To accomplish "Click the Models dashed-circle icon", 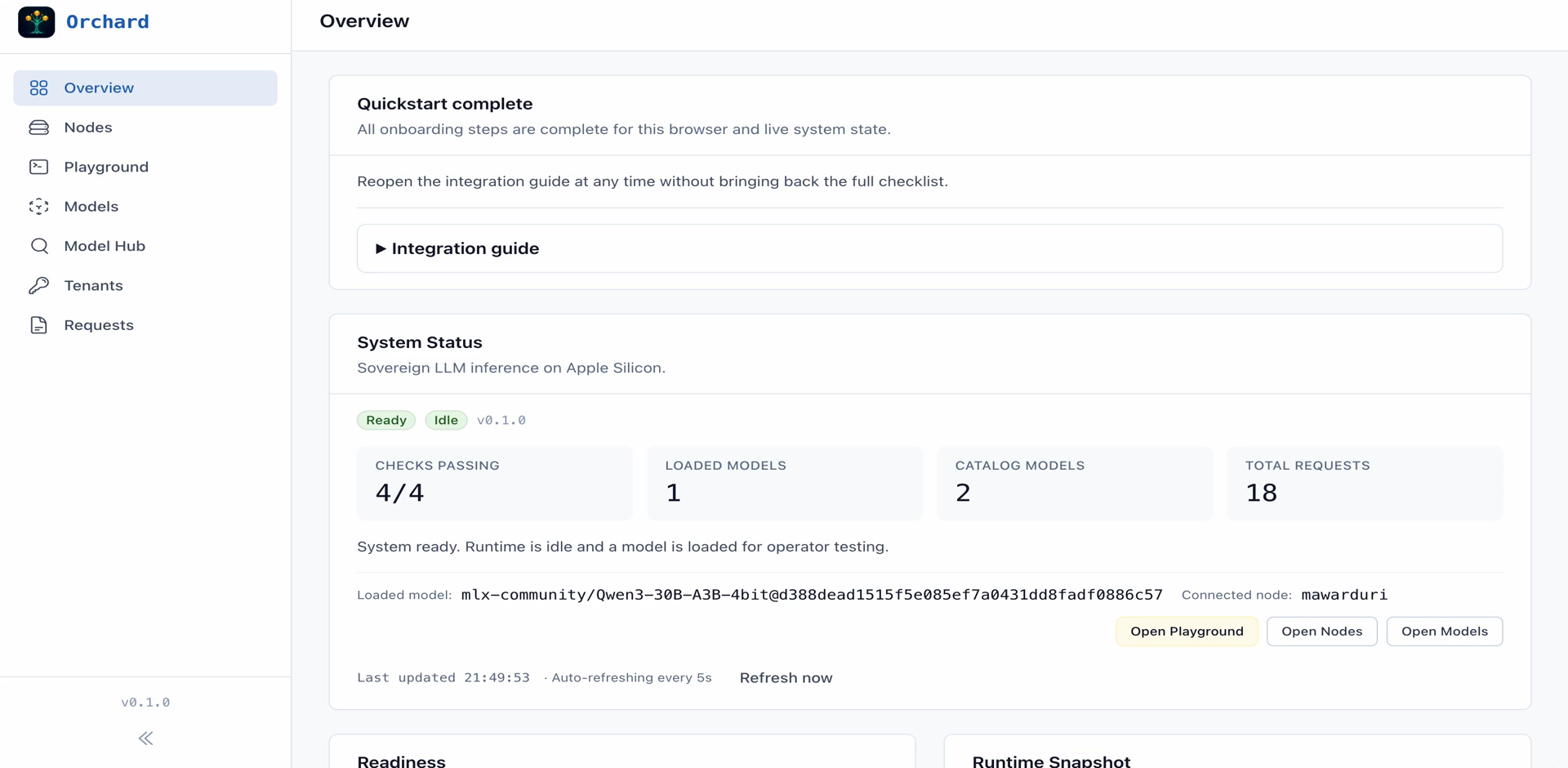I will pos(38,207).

.....

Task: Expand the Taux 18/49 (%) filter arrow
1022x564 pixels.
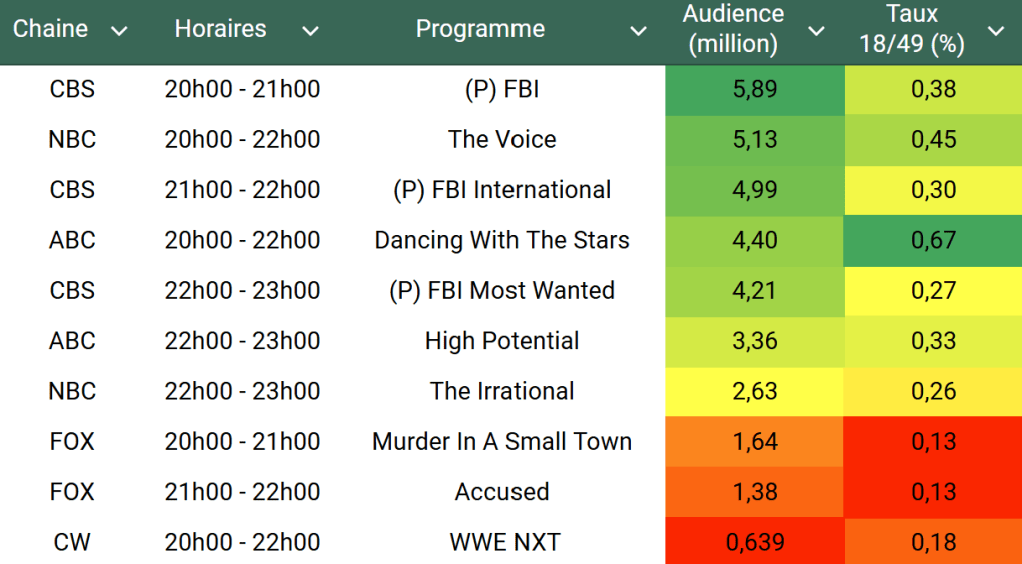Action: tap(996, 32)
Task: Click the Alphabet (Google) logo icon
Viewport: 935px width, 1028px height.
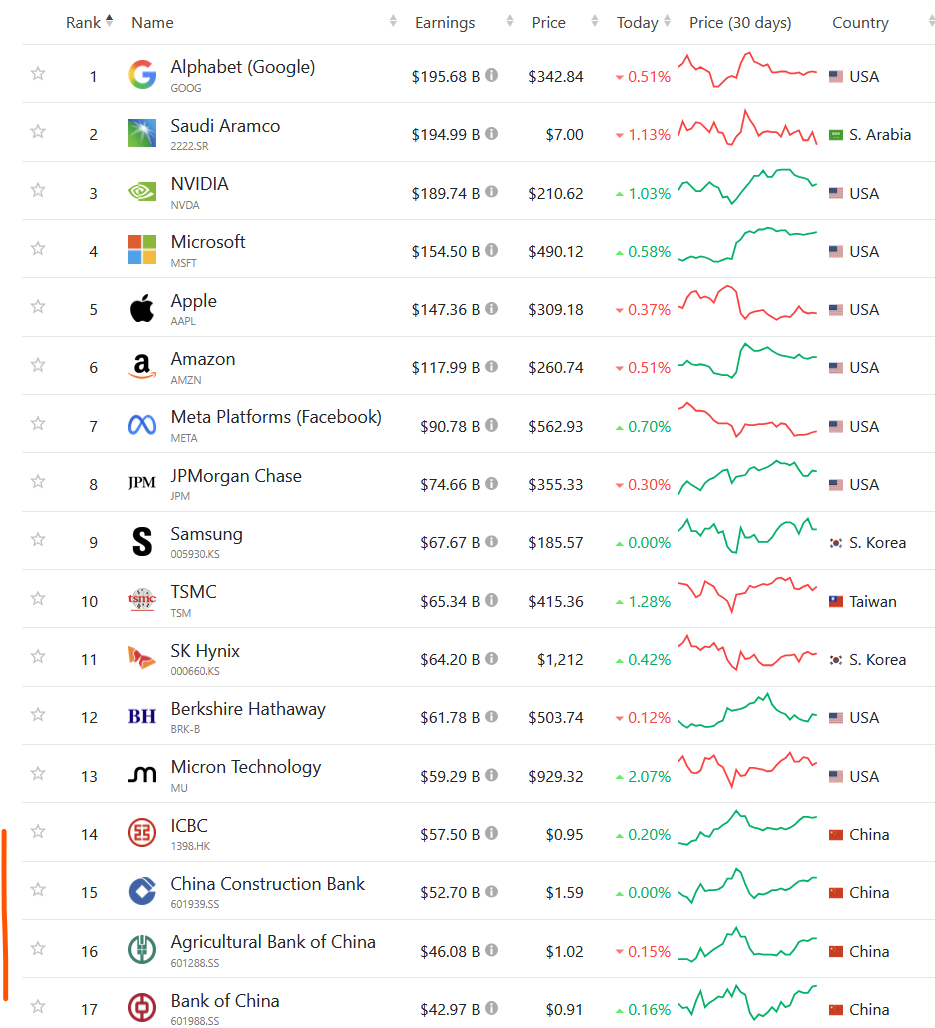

.....

課題:
「Task: Expand the Taux 18/49 (%) filter arrow」を含む行から「Viewport: 935px width, 1028px height.」を含む行までの記録を、指示文も含めてすべて書き直し、解答中の座標の数値それぞれに128を加えなさい。画像は解答に含めないこと。

出力全文:
Task: Expand the Taux 18/49 (%) filter arrow
1022x564 pixels.
Action: tap(1124, 160)
Task: Click the Alphabet (Google) logo icon
Viewport: 935px width, 1028px height.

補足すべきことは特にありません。